Joe Bastianich sempre ad aprile 2026 ha lanciato JB Burger, un nuovo brand sviluppato insieme a Bun Burgers e che al momento è a Rozzano, alle porte di Milano. Il progetto punta a ridefinire il linguaggio dell’hamburger contemporaneo in Italia, con una proposta che parte dallo smash burger per evolversi progressivamente in un’offerta più ampia e strutturata. L’incontro' tra la visione gastronomica di Bastianich e l’esperienza operativa di Bun Burgers: se da un lato l’imprenditore e ristoratore italoamericano definisce identità culinaria, selezione delle materie prime e posizionamento del brand, dall’altro Bun Burgers mette a disposizione il proprio know-how organizzativo e la capacità di sviluppare format. "JB Burger nasce dal desiderio di lavorare su un prodotto popolare come il burger e di farlo con maggiore attenzione alla qualità e alla coerenza gastronomica", spiega Bastianich. Grande attenzione è stata dedicata allo sviluppo del prodotto: dalla creazione di una ricetta esclusiva per la carne alla revisione del bun, il tipico panino che accompagna il burger. A questo si aggiungono ricette signature anche attraverso collaborazioni con chef e protagonisti della scena gastronomica italiana e internazionale.

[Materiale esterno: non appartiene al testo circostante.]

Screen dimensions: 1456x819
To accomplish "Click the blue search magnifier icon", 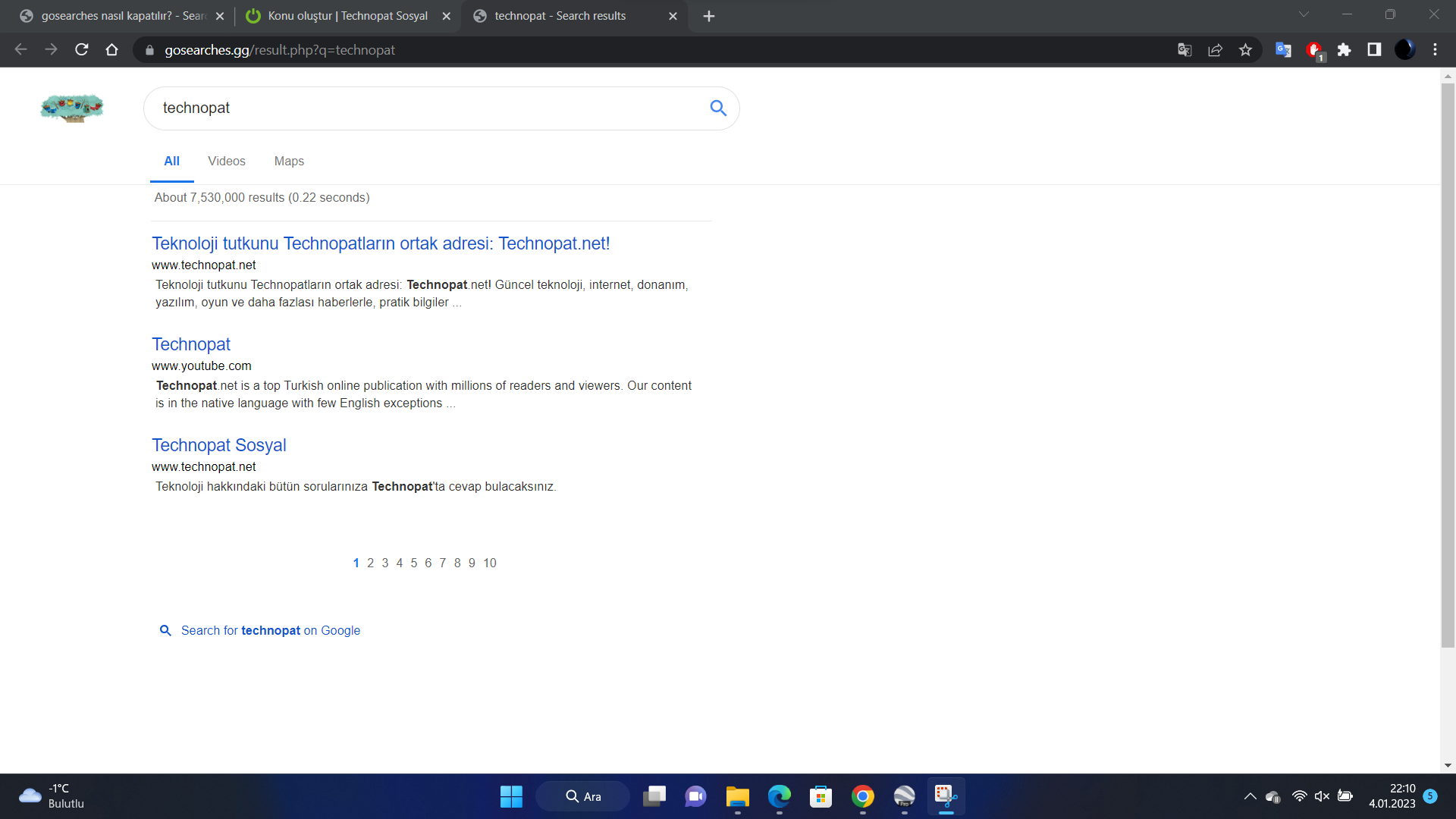I will coord(717,108).
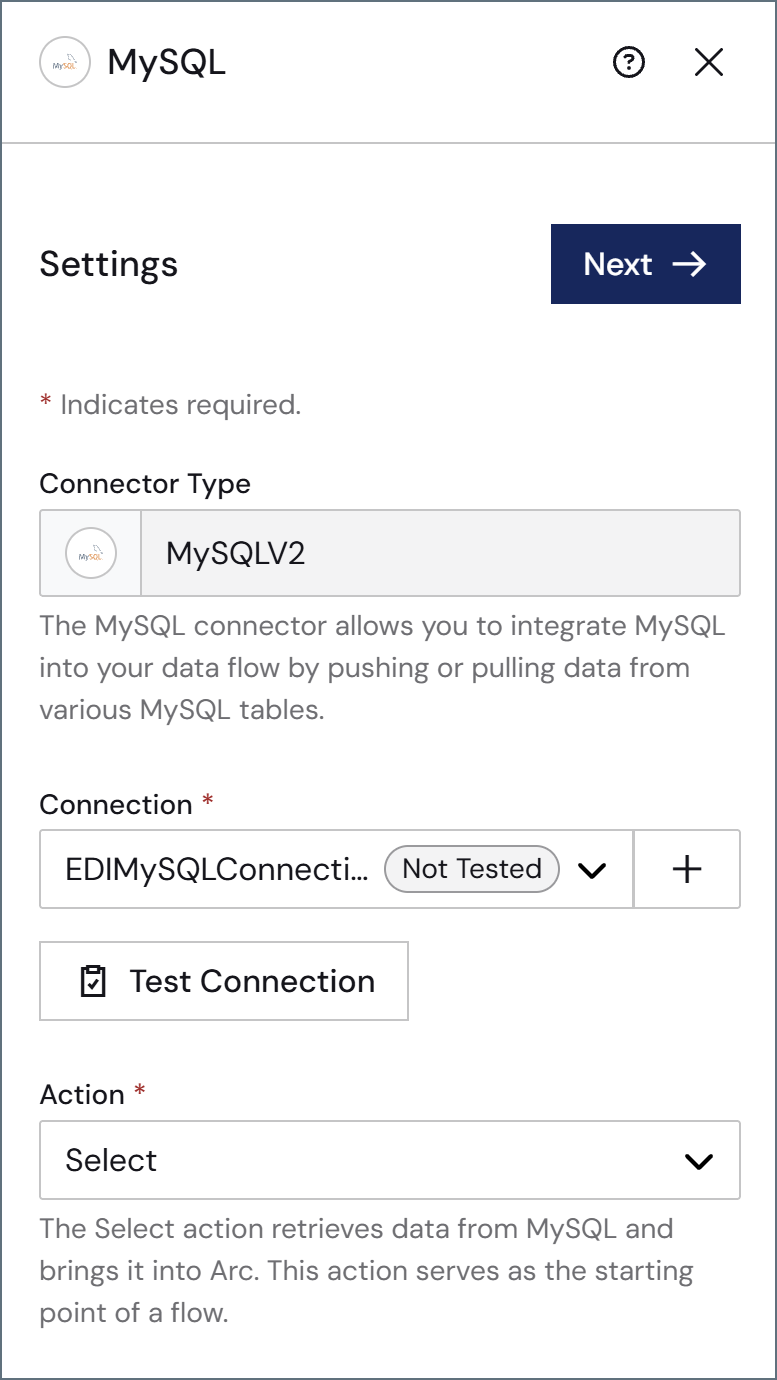777x1380 pixels.
Task: Click the Settings heading
Action: click(109, 264)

Dopo il debutto all'ombra della Mole, a Torino, anche Smashers ha raddoppiato con una seconda apertura a Milano, in Corso Buenos Aires 2. Il format gastronomico dedicato allo smash burger punta a conquistare il palato intergenerazionale. Il progetto nasce dall'intuizione di quattro giovani imprenditori - Marco Radovic, Davide Axerio, Carmelo Cito e Andrea Vendola - uniti dal desiderio di portare in Italia la versione più tradizionale del comfort food statunitense. L’identità di Smashers combina l’immaginario dei primi fast food americani con la cura italiana per la materia prima, mantenendo un’offerta essenziale e un prezzo accessibile. La carne di bovino è selezionata, con una netta predilezione per la razza maremmana, apprezzata per l’equilibrio naturale di grassi e sapidità. Il soffice pane è un altro elemento distintivo: un bun di patate realizzato con farine locali da un panificio artigianale. L'offerta del menu è volutamente essenziale e propone quattro varietà di smash burger - classic, cheeseburger, fried onion e chicken - accompagnati da quattro salse originali studiate ad hoc.